Figure 5:Percentage of tasks completed compared with number of tasks set. Spearman’s Rho correlation test applied to the data of Figure 5 yields a value for rs of -0.0476, when the critical value for rs,for a one-tailed test when N = 8, is 0.643 (95% confidence). This shows that there is no correlation between the proportion of tasks completed and the number of tasks set.

To answer Question 2 we performed a Spearman’s Rho correlation test to compare the number of tasks completed in a LB with the time spent in a LB. This yielded a value of rs = -0.42857, when the critical value for rs for a two-tailed test when N = 8 is 0.643 (90% confidence). Once more, no significant correlation was found. However, looking at the proportion of tasks completed compared with the time spent in a LB reveals a different picture, shown in Figure 6.


Figure 6: Percentage of tasks completed compared with time spent in each LB

This time Spearman's Rho correlation test shows a strong negative correlation (rs = -0.9048), when the critical value for rs for a two tailed test when N=8 is 0.881 (99% confidence). This suggests that the more time a student spends doing the tasks, the smaller the proportion of tasks set are completed.

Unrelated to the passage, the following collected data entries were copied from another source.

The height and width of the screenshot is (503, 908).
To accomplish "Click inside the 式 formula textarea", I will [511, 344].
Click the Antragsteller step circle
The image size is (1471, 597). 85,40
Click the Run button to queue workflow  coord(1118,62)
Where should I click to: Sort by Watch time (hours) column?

A possibly more revealing factor is that a LB is normally split into several sessions and earlier work (Thomas and Paine, 2000) showed that students tend to complete a session in one sitting, that is, they normally work through a session continuously. Therefore, looking at sessions in a LB might provide a finer grained view of student behaviour.

Returning to Question 1 we looked at the percentage of tasks completed in each session of a LB to see whether there was a relationship between the number of tasks set and the proportion of tasks completed. As was true at the LB level, there was no significant relationship. From these results we reject the hypothesis that the more tasks there are to do in a LB the proportion of tasks completed in the LB will be lower.

Turning once again to our Question 2, a plot of the number of tasks set against the time spent studying a session is shown in Figure 7.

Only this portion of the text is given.